**PROBLEM:** An exact copy of all the data below is needed.

[Items from a dataset]
□ □ □ □
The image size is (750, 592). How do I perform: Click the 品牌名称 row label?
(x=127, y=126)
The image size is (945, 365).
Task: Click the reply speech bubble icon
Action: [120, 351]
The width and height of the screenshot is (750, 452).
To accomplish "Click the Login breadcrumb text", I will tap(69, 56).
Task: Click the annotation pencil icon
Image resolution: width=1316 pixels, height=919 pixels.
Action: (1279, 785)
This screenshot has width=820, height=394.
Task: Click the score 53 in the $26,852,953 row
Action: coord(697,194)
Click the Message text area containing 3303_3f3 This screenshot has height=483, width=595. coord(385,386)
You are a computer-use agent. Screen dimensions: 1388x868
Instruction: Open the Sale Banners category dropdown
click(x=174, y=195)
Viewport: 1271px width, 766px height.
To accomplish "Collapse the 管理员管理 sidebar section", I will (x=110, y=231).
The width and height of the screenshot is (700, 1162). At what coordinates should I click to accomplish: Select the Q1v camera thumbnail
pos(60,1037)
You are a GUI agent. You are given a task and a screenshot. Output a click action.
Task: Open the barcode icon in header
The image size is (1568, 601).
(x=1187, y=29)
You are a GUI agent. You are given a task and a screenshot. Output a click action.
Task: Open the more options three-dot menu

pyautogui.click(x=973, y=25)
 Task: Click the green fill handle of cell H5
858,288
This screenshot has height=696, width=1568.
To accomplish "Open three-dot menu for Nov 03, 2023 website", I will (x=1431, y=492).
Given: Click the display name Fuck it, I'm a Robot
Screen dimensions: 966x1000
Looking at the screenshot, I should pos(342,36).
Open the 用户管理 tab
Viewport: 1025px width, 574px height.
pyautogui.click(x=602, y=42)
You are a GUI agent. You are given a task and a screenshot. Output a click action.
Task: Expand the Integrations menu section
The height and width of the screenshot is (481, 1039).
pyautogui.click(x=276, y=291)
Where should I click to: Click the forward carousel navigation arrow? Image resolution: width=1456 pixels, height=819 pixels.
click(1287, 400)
□ □ □ □
**THE COMPLETED TASK:**
The image size is (750, 592). How do I perform: Click the 品牌名称 row label?
(x=127, y=126)
The image size is (945, 365).
Task: Click the reply speech bubble icon
Action: [120, 351]
The width and height of the screenshot is (750, 452).
To accomplish "Click the Login breadcrumb text", I will tap(69, 56).
Task: Click the annotation pencil icon
Image resolution: width=1316 pixels, height=919 pixels.
Action: (1279, 785)
This screenshot has width=820, height=394.
Task: Click the score 53 in the $26,852,953 row
Action: coord(697,194)
Click the Message text area containing 3303_3f3 This screenshot has height=483, width=595. coord(385,386)
You are a computer-use agent. Screen dimensions: 1388x868
Instruction: Open the Sale Banners category dropdown
click(x=174, y=195)
Viewport: 1271px width, 766px height.
To accomplish "Collapse the 管理员管理 sidebar section", I will (x=110, y=231).
The width and height of the screenshot is (700, 1162). At what coordinates should I click to accomplish: Select the Q1v camera thumbnail
pos(60,1037)
You are a GUI agent. You are given a task and a screenshot. Output a click action.
Task: Open the barcode icon in header
The image size is (1568, 601).
(x=1187, y=29)
You are a GUI agent. You are given a task and a screenshot. Output a click action.
Task: Open the more options three-dot menu

pyautogui.click(x=973, y=25)
 Task: Click the green fill handle of cell H5
858,288
This screenshot has height=696, width=1568.
To accomplish "Open three-dot menu for Nov 03, 2023 website", I will (x=1431, y=492).
Given: Click the display name Fuck it, I'm a Robot
Screen dimensions: 966x1000
Looking at the screenshot, I should pos(342,36).
Open the 用户管理 tab
Viewport: 1025px width, 574px height.
pyautogui.click(x=602, y=42)
You are a GUI agent. You are given a task and a screenshot. Output a click action.
Task: Expand the Integrations menu section
The height and width of the screenshot is (481, 1039).
pyautogui.click(x=276, y=291)
Where should I click to: Click the forward carousel navigation arrow? Image resolution: width=1456 pixels, height=819 pixels.
click(1287, 400)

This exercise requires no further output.